Exercise instructions:
State only the number of lines below where the word "computer" is found.
□ □ □ □ □ □ □
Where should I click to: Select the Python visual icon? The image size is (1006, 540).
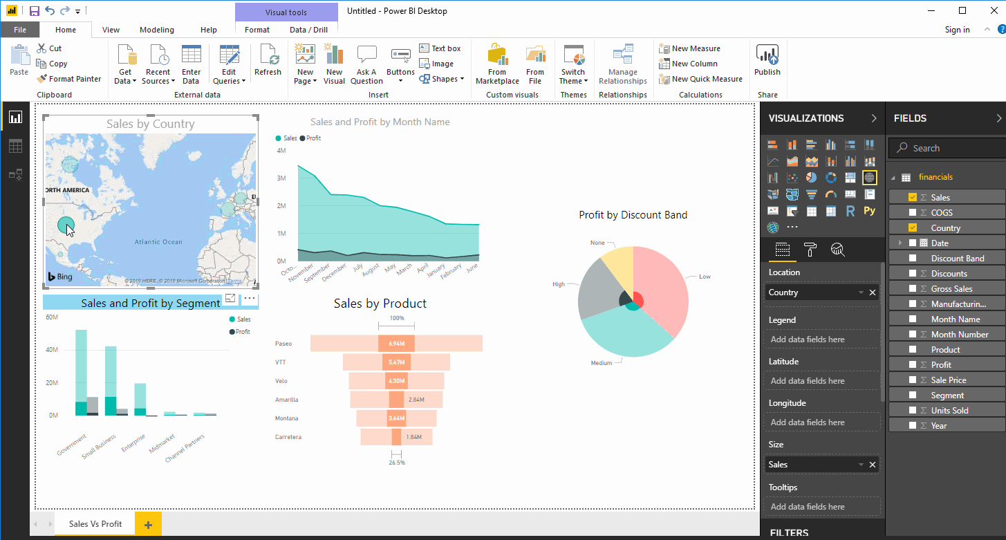(x=869, y=211)
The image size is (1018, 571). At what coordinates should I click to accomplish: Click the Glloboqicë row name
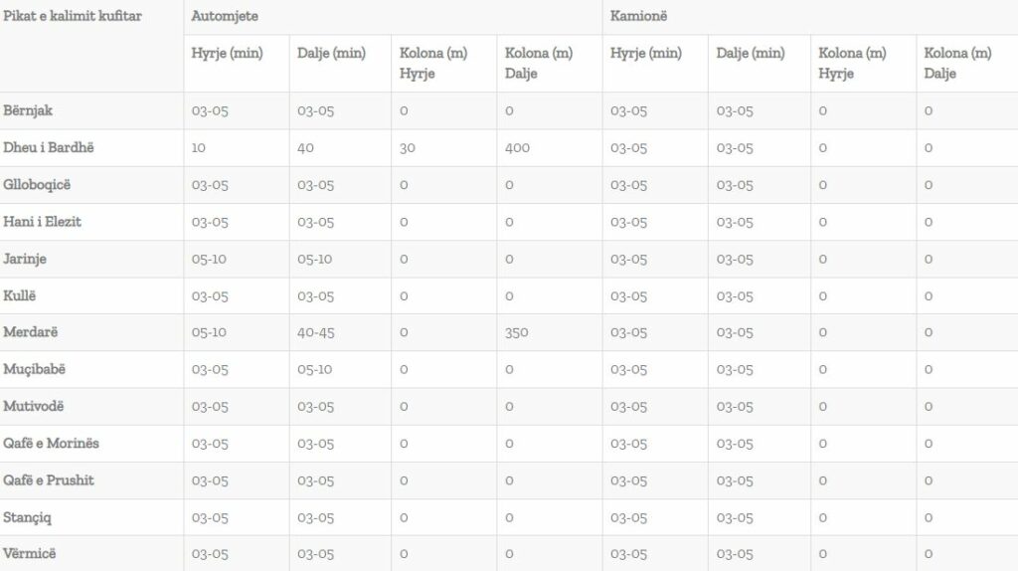37,185
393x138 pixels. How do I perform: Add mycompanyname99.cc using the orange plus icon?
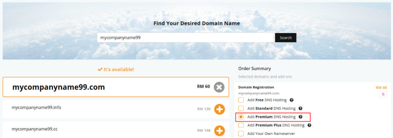pos(219,130)
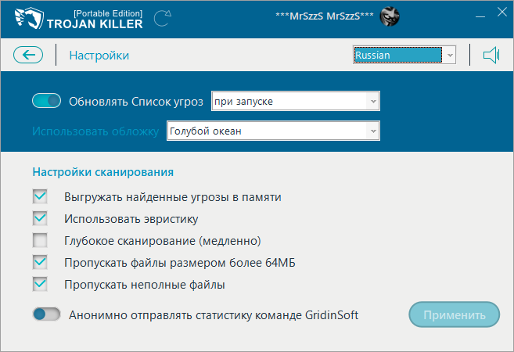Enable anonymous statistics to GridinSoft toggle
Viewport: 514px width, 352px height.
[46, 314]
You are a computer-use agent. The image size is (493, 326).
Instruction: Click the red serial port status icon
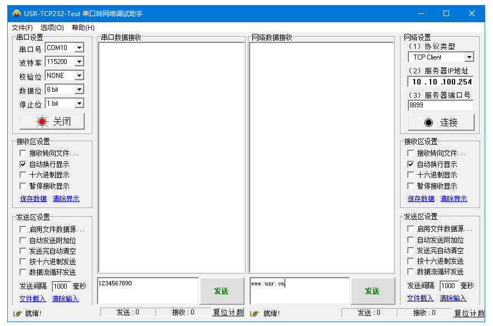pyautogui.click(x=42, y=122)
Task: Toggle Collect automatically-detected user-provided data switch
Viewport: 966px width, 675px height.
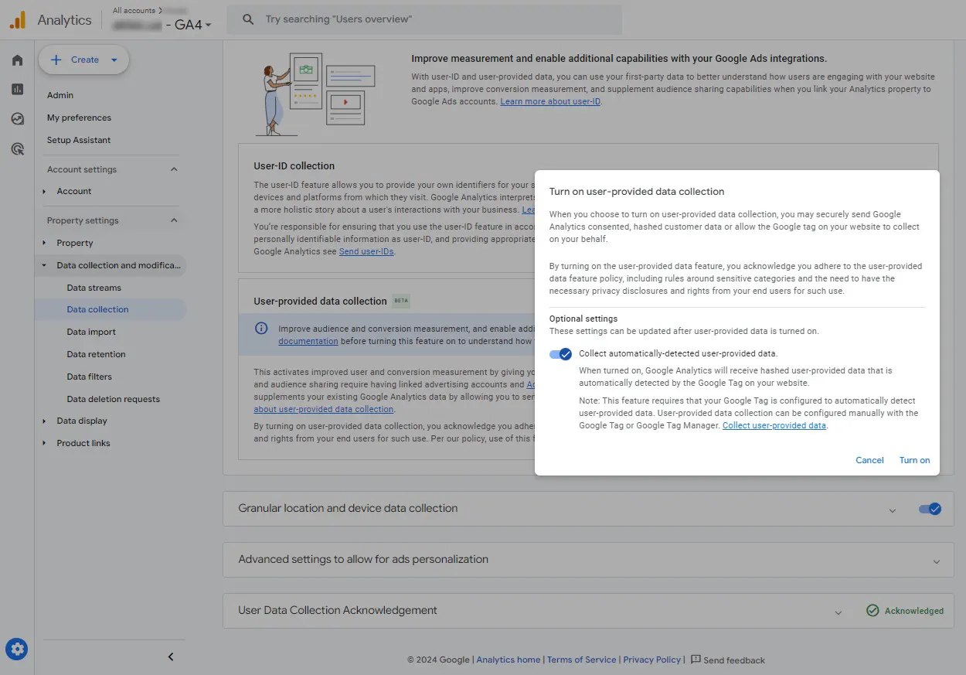Action: [x=561, y=354]

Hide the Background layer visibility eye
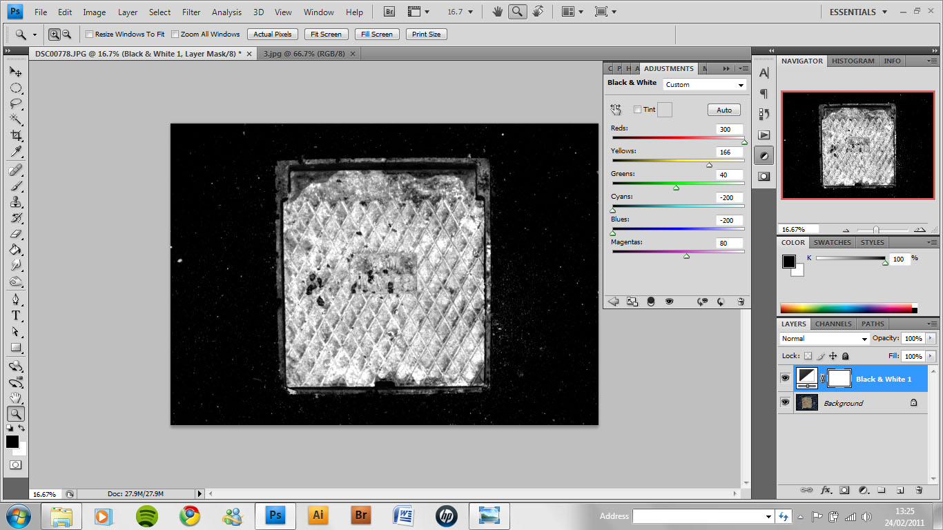[785, 402]
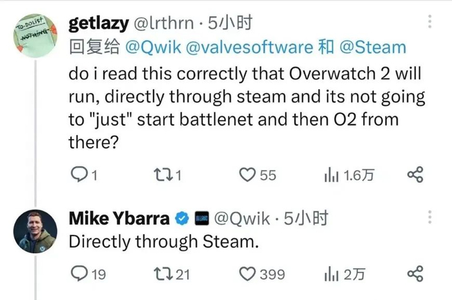Open getlazy display name profile
Image resolution: width=452 pixels, height=300 pixels.
(98, 24)
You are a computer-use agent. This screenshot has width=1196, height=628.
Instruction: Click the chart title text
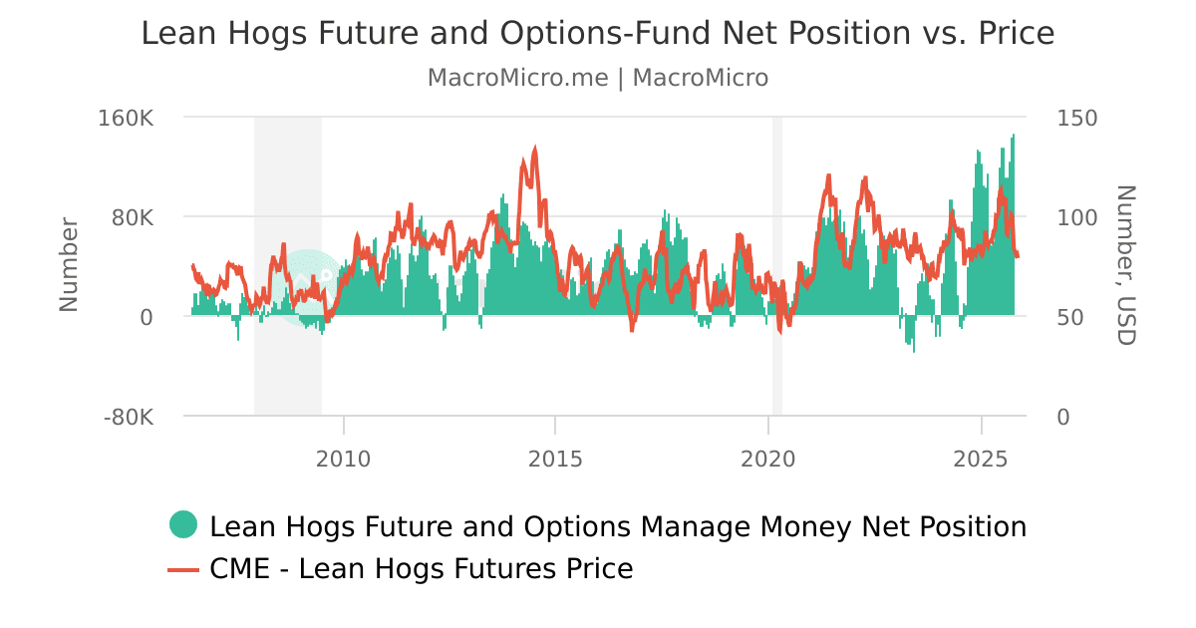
□ □ □ □ □ □ □
Response:
2